* [What the exercise asks]:
Your answer must be the line holding "Image resolution: width=657" followed by every later line through the end of the entries, exactly as written.

* [Data in this exercise]:
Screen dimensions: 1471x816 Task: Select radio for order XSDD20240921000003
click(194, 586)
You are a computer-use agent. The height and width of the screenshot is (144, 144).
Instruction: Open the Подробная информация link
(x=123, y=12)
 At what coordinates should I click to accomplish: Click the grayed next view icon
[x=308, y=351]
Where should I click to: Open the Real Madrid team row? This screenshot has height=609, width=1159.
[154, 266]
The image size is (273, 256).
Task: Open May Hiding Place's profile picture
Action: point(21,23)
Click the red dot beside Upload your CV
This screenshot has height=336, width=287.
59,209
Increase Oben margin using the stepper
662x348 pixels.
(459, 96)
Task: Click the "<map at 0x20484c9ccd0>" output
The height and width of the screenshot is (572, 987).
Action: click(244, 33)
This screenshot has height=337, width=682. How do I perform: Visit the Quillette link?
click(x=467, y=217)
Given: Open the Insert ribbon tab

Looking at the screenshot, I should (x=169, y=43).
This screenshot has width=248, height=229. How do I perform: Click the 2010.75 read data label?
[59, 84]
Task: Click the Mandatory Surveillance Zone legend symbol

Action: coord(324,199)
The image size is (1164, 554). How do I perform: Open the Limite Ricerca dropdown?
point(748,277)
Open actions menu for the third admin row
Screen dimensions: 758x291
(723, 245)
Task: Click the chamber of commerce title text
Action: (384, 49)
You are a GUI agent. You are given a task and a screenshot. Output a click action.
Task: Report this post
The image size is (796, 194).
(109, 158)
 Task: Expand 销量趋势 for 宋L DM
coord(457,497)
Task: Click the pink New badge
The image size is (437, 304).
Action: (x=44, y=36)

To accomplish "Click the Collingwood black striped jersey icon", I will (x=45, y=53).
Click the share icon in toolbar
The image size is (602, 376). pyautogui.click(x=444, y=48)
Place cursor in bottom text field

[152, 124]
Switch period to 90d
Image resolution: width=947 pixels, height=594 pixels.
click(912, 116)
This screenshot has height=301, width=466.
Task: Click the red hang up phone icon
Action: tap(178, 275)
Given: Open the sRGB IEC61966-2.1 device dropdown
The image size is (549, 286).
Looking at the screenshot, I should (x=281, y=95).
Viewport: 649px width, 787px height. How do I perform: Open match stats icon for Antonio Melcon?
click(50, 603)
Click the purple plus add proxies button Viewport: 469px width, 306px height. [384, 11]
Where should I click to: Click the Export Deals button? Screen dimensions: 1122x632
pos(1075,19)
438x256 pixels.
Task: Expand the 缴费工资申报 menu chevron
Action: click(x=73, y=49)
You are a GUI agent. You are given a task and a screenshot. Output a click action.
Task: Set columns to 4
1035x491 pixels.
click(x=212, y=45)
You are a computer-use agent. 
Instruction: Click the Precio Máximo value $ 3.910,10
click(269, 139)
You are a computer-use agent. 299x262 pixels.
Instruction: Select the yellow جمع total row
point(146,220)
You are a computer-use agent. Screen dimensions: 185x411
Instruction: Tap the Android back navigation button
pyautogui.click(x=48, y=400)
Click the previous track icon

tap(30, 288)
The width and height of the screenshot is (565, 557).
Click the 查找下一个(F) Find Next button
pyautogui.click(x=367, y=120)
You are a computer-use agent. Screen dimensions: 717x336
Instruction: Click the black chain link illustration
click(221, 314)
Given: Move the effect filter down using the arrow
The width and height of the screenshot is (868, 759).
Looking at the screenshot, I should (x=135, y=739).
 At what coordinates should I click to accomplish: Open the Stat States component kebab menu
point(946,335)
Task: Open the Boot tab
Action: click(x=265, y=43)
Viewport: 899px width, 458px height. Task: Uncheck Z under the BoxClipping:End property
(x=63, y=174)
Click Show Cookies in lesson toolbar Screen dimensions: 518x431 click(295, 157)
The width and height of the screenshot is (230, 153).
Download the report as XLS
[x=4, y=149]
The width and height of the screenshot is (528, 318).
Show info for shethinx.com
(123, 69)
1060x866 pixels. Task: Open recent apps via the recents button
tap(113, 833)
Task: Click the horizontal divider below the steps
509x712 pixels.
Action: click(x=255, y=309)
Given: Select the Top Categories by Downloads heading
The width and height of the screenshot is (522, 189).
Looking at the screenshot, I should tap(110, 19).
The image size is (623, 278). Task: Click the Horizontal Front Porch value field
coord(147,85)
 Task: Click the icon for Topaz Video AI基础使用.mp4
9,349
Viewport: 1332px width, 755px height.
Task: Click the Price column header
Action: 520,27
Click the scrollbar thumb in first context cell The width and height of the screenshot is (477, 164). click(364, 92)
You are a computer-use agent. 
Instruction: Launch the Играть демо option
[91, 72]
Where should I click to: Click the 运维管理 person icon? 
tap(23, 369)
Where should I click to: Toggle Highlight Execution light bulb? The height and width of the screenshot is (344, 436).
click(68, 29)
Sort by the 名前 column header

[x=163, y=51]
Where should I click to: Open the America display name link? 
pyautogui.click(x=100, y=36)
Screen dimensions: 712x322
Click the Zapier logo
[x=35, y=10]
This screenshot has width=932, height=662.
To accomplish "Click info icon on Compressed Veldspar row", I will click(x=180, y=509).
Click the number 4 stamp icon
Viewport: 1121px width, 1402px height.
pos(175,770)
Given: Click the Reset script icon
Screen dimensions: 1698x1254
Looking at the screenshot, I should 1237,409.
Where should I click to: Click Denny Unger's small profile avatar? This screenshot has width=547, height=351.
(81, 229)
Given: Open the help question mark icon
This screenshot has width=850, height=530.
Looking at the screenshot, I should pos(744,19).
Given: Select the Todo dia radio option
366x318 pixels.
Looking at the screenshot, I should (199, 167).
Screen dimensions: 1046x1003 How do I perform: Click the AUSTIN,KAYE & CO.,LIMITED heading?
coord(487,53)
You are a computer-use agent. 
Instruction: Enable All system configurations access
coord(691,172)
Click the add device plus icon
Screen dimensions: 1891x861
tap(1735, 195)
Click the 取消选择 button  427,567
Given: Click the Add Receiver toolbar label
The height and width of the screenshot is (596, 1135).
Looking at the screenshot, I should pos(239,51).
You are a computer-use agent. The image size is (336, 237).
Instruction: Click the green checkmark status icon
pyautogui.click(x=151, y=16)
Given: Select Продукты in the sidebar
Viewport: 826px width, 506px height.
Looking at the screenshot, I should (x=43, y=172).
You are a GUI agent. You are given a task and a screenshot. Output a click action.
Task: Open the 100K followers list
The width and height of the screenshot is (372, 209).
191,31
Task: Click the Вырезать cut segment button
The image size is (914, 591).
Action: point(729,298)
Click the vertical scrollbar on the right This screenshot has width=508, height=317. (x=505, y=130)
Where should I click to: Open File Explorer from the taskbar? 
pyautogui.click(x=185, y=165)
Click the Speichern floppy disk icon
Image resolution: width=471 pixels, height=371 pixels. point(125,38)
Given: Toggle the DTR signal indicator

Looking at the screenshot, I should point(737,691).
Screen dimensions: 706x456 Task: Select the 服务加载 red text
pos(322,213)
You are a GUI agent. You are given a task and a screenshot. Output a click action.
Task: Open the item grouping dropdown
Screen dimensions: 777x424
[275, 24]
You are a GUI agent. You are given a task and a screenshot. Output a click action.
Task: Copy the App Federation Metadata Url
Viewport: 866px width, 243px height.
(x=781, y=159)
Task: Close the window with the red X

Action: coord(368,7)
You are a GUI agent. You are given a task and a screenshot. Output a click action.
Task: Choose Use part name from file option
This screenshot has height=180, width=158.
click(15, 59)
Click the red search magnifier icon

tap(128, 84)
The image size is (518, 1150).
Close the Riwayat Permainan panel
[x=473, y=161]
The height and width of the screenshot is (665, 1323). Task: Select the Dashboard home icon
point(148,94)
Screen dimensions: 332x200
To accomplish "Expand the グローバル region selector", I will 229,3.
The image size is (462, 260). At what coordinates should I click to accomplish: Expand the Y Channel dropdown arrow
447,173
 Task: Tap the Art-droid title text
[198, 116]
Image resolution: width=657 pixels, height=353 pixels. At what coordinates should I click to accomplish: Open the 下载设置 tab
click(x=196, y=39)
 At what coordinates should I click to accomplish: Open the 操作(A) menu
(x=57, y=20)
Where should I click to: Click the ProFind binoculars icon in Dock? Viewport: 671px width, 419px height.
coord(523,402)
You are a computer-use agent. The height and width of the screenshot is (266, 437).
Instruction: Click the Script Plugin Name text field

* [Solved problem]:
Image resolution: width=657 pixels, height=353 pixels. At what coordinates should I click to accomplish: Open the 下载设置 tab
click(x=196, y=39)
 At what coordinates should I click to accomplish: Open the 操作(A) menu
(x=57, y=20)
Where should I click to: Click the ProFind binoculars icon in Dock? Viewport: 671px width, 419px height.
coord(523,402)
You are a computer-use agent. The height and width of the screenshot is (266, 437).
Instruction: Click the Script Plugin Name text field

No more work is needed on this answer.